Firebase offers much more than just a database solution — the service also provides an authentication solution that's easy to implement.

We'll be adding Firebase authentication to our Help Queue application. Before we do that, though, it would be nice to have a separate sign-in page in our application. We'll put a sign-in link in our header. Then, when a user clicks on that link, they will be taken to that page.

To do this, we will incorporate client-side routing. This is different from server-side routing, which is how tools like .NET and Rails handle routing. Let's take a quick look at the difference.

Server-Side Routing


Let's think about the simple HTML sites we made in Introduction to Programming. Let's say we decided to host a site (maybe on GitHub, maybe somewhere else). The URL is www.mywebsite.com.

Users will view our site in their clients (usually a web browser, like Chrome or Firefox). They'll click on links to navigate to different pages on the site. These links depict the URL path of a different location on the site. For instance, we might have a URL like this: www.mywebsite.com/portfolio.
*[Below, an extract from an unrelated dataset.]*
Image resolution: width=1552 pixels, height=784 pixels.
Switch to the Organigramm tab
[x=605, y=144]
When a user clicks a link, the client executes an HTTP GET request to retrieve the resources at the portfolio path from the server hosting the site. The server receives this request, gathers the resources being requested (which could be HTML, CSS, JS or other code), and then sends it back to the client in a response. The client then uses the contents of the response to render the new page for the user.
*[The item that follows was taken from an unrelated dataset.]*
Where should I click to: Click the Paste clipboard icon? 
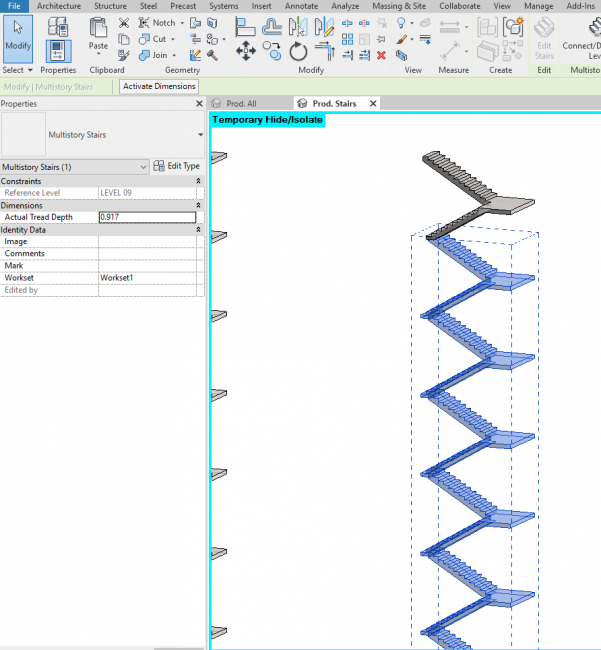pyautogui.click(x=98, y=32)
Each time a link is clicked, the client sends another request for information. The server receives and processes that request and then sends a response back containing the necessary resources. This ongoing back-and-forth conversation is called a request-response loop.

This is also the process that .NET and Rails applications use. It's the traditional way applications have handled routing — but it's not very fast, especially for more interactive sites.

Client-Side Routing


Tools like the React Router library that we'll use follow a pattern called client-side routing. As the name implies, this means the client (probably our browser) is responsible for routing, not the server.

Let's imagine that mywebsite.com is a React site that uses client-side routing instead. The user still visits the site by entering a URL or clicking a link in their client. The client still sends a request to the website's server to retrieve information about the site. But instead of responding with just the resources for that page, the server responds with a single JavaScript file containing everything for the entire site. This file might have a name like app.bundle.js.

When the user navigates to a different part of the site such as www.mywebsite.com/portfolio), the client doesn't send another request to the site's server. Instead, the file that the server initially sent is already in the browser's resources. The client is responsible for locating the content for the new "page" based on the code in the app.bundle.js file.

This means that technically we aren't going to a different page. It just looks that way. This also makes it faster to complete concurrent calls to APIs and databases while rendering a new document because we are no longer making server requests to load and render new pages.

In the next lesson, we'll add client-side routing to our Help Queue application with React Router. Then, once we've added a router and a sign-in page, we'll be ready to add Firebase authentication to our application.